Following on from my previous thread (RE my car being stolen), my claim has been passed on for settlement (total loss). The car is a:

- 2011 (11) GT-R Recaro Edition, Daytona Blue, 36k miles, stock, FSH, excellent condition.

I have a friend who’s in the trade and he’s emailed me the CAP’s valuation, which seems widely disparate to the prices of comparable models currently available - including private sales. 

What are members’ views of the current market value of the above? If anyone has actually bought/sold a similar model recently, it would be very useful to know what actually changed hands. 

Thanks in advance.


----------



## Moff (Sep 27, 2004)

Are you able to provide market evidence to help with the settlement value ?


----------



## Kal-El (Aug 7, 2017)

Moff said:


> Are you able to provide market evidence to help with the settlement value ?
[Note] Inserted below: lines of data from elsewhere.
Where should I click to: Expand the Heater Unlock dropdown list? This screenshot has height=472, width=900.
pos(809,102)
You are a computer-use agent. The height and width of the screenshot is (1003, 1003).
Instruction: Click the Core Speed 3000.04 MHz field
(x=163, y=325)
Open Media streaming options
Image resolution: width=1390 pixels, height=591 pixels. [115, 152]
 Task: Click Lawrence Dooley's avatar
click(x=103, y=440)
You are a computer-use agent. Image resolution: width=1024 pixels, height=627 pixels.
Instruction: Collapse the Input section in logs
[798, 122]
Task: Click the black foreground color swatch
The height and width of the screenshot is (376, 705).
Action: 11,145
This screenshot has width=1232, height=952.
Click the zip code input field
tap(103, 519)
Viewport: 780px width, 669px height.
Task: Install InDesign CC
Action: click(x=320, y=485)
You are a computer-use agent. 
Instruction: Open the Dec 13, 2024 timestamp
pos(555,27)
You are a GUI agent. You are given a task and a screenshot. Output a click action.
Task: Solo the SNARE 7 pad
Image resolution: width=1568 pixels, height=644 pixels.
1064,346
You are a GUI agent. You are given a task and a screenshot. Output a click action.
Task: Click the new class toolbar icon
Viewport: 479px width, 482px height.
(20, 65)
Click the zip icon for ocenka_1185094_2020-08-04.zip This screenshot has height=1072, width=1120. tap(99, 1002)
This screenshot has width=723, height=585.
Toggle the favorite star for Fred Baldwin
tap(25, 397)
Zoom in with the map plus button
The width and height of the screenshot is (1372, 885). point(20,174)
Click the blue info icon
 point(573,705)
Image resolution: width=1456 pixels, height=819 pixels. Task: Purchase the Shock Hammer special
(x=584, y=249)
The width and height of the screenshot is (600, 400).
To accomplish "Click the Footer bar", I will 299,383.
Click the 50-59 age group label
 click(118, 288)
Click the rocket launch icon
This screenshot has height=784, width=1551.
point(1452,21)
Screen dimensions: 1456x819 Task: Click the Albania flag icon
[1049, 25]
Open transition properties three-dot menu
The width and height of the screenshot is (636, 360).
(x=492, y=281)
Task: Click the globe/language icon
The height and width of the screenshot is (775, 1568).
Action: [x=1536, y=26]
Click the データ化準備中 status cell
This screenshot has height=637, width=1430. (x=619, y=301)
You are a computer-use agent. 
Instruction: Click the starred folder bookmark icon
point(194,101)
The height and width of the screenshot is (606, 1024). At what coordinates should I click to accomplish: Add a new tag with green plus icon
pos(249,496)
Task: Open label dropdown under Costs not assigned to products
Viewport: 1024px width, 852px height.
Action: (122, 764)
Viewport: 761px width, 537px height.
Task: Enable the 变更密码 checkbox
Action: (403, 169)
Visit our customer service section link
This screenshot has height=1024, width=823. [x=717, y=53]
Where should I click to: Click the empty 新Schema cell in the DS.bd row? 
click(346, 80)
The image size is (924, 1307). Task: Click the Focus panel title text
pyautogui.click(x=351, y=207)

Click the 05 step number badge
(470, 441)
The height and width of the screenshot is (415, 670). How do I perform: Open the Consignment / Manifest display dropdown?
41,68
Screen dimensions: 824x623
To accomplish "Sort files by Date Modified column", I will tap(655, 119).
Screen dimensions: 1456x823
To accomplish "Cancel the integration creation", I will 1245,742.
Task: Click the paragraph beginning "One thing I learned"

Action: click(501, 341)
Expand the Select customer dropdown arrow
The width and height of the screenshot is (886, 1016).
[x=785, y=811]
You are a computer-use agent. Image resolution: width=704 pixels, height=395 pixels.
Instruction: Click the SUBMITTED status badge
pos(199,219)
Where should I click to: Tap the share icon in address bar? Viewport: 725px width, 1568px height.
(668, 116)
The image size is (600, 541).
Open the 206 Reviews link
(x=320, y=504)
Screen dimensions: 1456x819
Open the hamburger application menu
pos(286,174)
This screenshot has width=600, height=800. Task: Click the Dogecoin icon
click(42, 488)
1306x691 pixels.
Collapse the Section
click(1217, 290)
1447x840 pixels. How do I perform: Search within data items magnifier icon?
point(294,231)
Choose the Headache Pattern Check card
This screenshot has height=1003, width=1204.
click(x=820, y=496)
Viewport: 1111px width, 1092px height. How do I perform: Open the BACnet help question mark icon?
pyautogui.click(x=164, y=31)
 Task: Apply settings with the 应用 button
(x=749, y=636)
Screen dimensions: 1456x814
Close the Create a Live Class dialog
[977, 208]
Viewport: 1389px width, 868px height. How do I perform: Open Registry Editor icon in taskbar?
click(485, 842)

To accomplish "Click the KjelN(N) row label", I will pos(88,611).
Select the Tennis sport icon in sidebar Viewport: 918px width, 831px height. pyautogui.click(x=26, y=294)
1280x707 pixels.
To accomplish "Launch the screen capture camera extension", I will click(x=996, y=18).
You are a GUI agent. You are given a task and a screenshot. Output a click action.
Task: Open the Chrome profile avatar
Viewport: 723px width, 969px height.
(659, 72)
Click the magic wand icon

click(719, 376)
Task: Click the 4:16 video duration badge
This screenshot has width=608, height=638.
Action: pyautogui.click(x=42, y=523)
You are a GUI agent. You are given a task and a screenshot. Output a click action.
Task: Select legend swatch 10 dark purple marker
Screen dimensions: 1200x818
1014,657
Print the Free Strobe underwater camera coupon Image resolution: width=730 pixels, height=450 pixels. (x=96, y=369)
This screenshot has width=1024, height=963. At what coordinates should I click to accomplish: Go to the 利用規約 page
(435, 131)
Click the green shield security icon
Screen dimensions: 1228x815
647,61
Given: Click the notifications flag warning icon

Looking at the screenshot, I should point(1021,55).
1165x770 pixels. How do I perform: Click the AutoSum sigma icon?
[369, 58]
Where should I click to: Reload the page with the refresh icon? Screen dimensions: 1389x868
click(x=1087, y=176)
I did send my insurer examples of similar models that are for sale with my original claim application but there are variations e.g. one car was a year younger but with the same mileage. One was the same year but lower mileage, one was the same year and mileage but not a Recaro. The more you narrow down the search the less examples there are, but the consistent theme was that the CAPs valuation was quite disparate across the board.

I'm interested to hear member's thoughts from a neutral perspective. I'm particularly interested in views from those that have actually bought/sold recently.

Thanks,


----------



## Kal-El (Aug 7, 2017)

Insurance have come back to me offering £37,600. Judging by current for-sale prices (for which I do appreciate there is some wriggle room), I would have to throw a significant amount out of my own pocket to get back into the same standard of car if I accepted that offer


----------



## goldywaggon (Apr 23, 2014)

The insurance are required to pay out market value so you are able to replace the car for a similar age and miles. CAP figures only give you Trade figures which is what a dealer would buy the car for. This is normally 5-6k less than retail price as GTR is a very expensive car to prepare for sale so hence the lower value in CAP.

Id reject the offer and go back with more examples. 



Sent from my SM-G965F using Tapatalk


----------



## Kal-El (Aug 7, 2017)

Insurance company are issuing me with a final offer of £37,600. It looks like I'm off to the financial ombudsman. Insurance won't do anything else because their guides says so.


----------